Stored records
━━━
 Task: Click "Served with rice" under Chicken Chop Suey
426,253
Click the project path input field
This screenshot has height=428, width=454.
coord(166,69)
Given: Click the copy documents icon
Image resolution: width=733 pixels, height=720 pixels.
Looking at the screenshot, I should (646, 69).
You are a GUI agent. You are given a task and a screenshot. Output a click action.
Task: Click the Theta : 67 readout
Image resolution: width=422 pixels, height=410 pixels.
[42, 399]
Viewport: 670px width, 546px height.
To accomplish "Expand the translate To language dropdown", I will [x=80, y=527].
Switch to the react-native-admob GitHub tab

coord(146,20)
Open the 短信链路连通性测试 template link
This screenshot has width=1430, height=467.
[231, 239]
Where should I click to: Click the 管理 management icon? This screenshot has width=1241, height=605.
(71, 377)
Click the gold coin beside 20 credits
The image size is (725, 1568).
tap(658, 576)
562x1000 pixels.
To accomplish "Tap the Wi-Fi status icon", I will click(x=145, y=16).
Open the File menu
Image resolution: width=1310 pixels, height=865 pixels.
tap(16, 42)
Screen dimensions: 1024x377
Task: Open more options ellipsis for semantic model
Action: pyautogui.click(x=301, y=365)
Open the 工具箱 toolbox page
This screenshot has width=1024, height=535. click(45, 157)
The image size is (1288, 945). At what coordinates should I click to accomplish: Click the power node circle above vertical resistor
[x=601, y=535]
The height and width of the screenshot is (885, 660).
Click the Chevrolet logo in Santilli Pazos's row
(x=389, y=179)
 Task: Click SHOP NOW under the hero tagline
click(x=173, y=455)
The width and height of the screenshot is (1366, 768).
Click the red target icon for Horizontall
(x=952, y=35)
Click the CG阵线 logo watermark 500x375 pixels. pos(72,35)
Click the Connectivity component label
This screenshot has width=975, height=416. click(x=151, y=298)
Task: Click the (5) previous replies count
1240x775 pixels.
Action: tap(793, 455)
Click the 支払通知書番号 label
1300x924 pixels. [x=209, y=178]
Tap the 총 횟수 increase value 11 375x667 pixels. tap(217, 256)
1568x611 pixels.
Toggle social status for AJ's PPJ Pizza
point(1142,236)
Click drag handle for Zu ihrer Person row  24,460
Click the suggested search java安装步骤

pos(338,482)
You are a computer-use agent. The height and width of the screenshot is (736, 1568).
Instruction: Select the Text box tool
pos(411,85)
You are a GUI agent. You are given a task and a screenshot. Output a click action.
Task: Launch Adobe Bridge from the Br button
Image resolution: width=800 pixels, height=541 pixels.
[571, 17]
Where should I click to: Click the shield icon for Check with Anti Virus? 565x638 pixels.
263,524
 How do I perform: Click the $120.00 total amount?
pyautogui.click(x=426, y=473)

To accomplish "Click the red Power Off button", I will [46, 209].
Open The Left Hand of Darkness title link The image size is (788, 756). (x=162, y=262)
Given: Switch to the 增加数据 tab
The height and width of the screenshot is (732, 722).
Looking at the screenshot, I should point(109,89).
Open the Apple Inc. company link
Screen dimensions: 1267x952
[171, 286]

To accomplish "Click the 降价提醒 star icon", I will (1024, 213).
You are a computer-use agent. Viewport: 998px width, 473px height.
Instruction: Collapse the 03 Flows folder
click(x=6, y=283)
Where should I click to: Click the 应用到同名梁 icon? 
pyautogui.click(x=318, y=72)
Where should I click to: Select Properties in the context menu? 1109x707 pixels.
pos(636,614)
━━━
### EXERCISE REQUIREMENTS
Set aside each line above that includes the string "button" and report it.

### EXERCISE RESPONSE
Task: Launch Adobe Bridge from the Br button
To accomplish "Click the red Power Off button", I will [46, 209].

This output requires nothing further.